Where two businesses are closely related (for example, parent company and subsidiary) they may be considered to be the same employer.  Generally, separate businesses (for example, with different ABNs) may be considered different employers.


The 6 month limitation applies to full-time, part-time, casual and shift work.  The 6 month limit is calculated from the commencement date of employment until the end date of employment. 

‘6 months’ refers to 6 calendar months. Where the visa holder is not in an ongoing employment relationship, this period need not be continuous. A visa holder may, for example, be employed for 3 months, followed by a 2 month period of travel (during which time there is no ongoing employment arrangement), and return to the same employer for a further 3 months.  However, breaks between periods of work, where the employment arrangement is ongoing, count toward the 6 month total (for example, where the leave was granted).

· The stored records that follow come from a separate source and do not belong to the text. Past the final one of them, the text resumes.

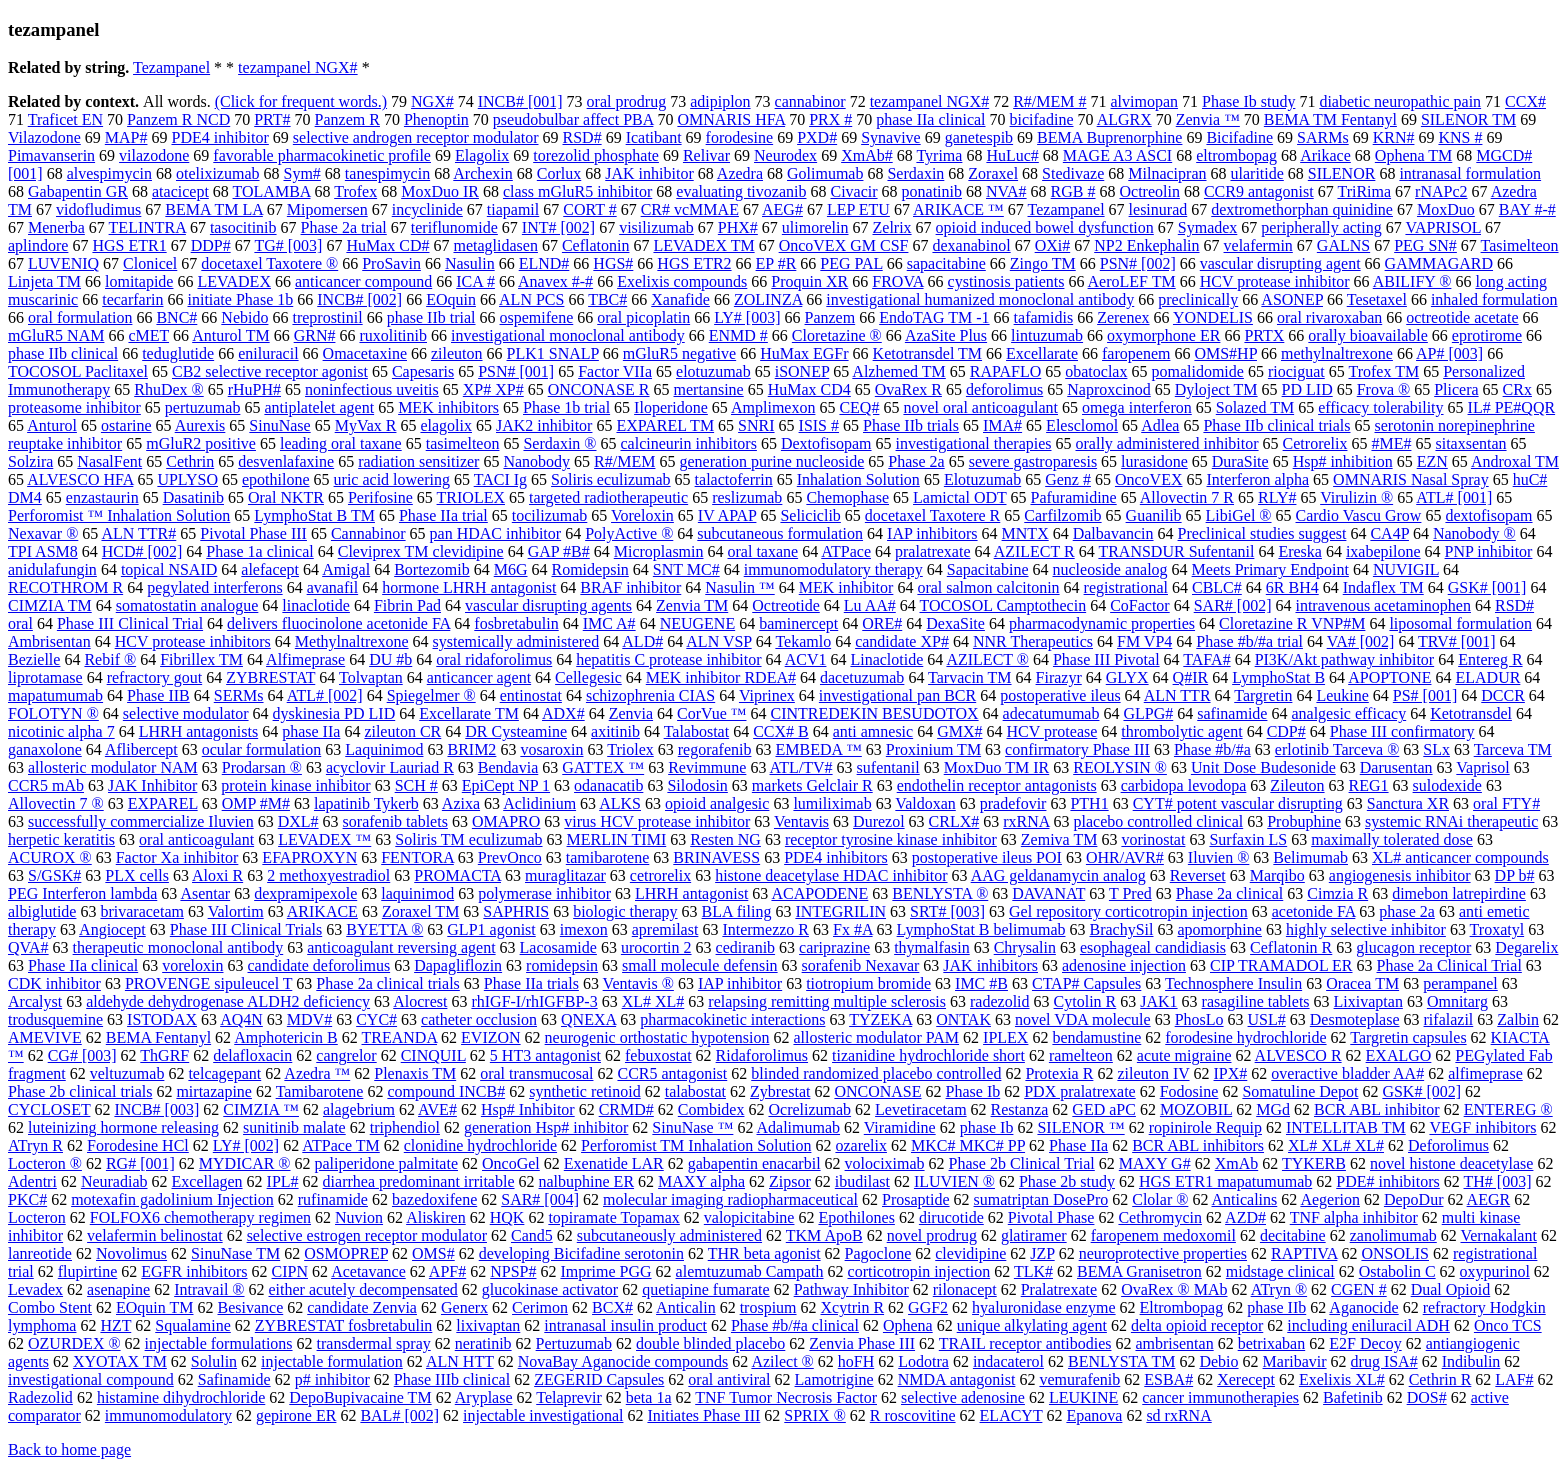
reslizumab (747, 497)
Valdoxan (925, 803)
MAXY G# (1155, 1163)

2nd Working Holiday visa holders may work for one employer for longer than six months. This condition attaches to the particular visa that the individual holds. Upon grant of the 2nd Working holiday visa the time period “re-sets”, so a visa holder can, theoretically work for the same employer for 12 months (that is, 6 months at the end of the 1st Working Holiday visa and 6 months at the begining of the 2nd working Holiday visa).


In exceptional circumstances, it may be possible to extend the period of work with one employer to longer than 6 months. An extension may be allowed for a very short period of time and only if there is sufficient justification to grant it. Visa holders who work for more than 6 months with an employer without written permission from the Department would be in breach of their visa condition and may be subject to cancellation of their visa.

Working Holiday visa holders may request permission to work with an employer beyond 6 months and must receive written permission from the department before extending beyond 6 months with their employer. To enable processing of your request, please complete the attached form. Please note that an employment extension request form must be completed by the visa holder.

Delegated immigration officers in Australia are able to give a visa holder permission to work for an employer beyond the prescribed 6 month period only in limited circumstances. Where permission is granted, it is only provided for a very short time such as a few days or weeks.
Exceptional circumstances must relate to an Australian permanent resident, citizen or business and must be extraordinary and unforeseeable.

Exceptional circumstances might include extending employment:
for a very short time (less than one month) as the visa holder is critical to the completion of a specialised highly skilled project that has unexpectedly gone over time (for example, a lawyer in the middle of a trial, a doctor who plans to operate on a patient who they have been treating)
while a decision is being made on an application for any visa which would allow the holder to continue full time work with the same employer. These include (but are not limited to):  Temporary Business (Long Stay) (subclass 457) visa, Spouse (subclass 820) or other Partner visa, Occupational Trainee (subclass 442) visa, Employer Nomination Scheme (subclass 856) visa, Regional Sponsored Migration Scheme (subclass 857) visa, or other permanent or provisional Skilled Migration visa that can be granted in Australia

for a period of weeks or months while the visa holder is receiving workers compensation payments as a result of a workplace injury

Generally, exceptional circumstances only relate to highly skilled activities.”